• **WHAT THIS TASK INVOLVES**: Repeat everything from the line containing "Given: Select the hand pan tool" down to the line containing "Action: (x=37, y=123)" in the listing below, keeping each line as it appears.

• **MATERIAL FOR THIS EXERCISE**:
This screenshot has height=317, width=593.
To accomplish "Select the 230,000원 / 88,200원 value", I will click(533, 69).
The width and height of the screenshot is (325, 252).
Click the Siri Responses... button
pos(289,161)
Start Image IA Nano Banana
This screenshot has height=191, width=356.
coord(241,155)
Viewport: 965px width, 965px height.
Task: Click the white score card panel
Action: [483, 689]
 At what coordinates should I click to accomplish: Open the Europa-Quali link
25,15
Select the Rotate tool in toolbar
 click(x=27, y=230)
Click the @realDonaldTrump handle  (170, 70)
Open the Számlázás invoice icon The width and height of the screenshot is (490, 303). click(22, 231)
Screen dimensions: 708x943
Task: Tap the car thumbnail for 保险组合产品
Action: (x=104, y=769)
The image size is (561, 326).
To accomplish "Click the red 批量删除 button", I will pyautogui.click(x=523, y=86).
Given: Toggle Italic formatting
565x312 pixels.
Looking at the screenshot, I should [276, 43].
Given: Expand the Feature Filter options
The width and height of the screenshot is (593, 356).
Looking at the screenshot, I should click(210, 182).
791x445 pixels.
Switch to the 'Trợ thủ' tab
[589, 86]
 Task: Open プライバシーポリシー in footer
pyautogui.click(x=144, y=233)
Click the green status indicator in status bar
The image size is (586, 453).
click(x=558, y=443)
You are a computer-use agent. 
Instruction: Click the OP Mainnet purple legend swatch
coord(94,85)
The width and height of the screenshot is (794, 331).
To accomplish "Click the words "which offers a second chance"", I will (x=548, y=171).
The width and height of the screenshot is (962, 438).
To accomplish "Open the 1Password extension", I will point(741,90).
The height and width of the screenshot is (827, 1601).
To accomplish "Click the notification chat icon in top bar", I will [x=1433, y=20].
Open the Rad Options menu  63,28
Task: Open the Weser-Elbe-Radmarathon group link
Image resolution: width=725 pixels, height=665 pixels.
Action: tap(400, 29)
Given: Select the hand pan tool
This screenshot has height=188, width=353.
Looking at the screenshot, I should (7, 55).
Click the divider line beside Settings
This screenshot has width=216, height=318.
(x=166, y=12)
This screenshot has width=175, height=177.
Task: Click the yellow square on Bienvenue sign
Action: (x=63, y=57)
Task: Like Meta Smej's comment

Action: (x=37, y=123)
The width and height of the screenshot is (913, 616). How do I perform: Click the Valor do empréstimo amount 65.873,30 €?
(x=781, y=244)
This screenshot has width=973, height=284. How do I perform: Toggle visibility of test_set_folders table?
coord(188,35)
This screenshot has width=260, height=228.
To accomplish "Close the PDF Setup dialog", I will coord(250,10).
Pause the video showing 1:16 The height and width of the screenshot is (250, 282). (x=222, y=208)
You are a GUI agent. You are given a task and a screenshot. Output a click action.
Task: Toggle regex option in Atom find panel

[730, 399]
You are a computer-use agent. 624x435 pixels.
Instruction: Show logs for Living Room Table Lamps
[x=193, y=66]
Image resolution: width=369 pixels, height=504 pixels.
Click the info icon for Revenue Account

• **EXERCISE OUTPUT**:
Given: Select the hand pan tool
This screenshot has height=188, width=353.
Looking at the screenshot, I should (7, 55).
Click the divider line beside Settings
This screenshot has width=216, height=318.
(x=166, y=12)
This screenshot has width=175, height=177.
Task: Click the yellow square on Bienvenue sign
Action: (x=63, y=57)
Task: Like Meta Smej's comment

Action: (x=37, y=123)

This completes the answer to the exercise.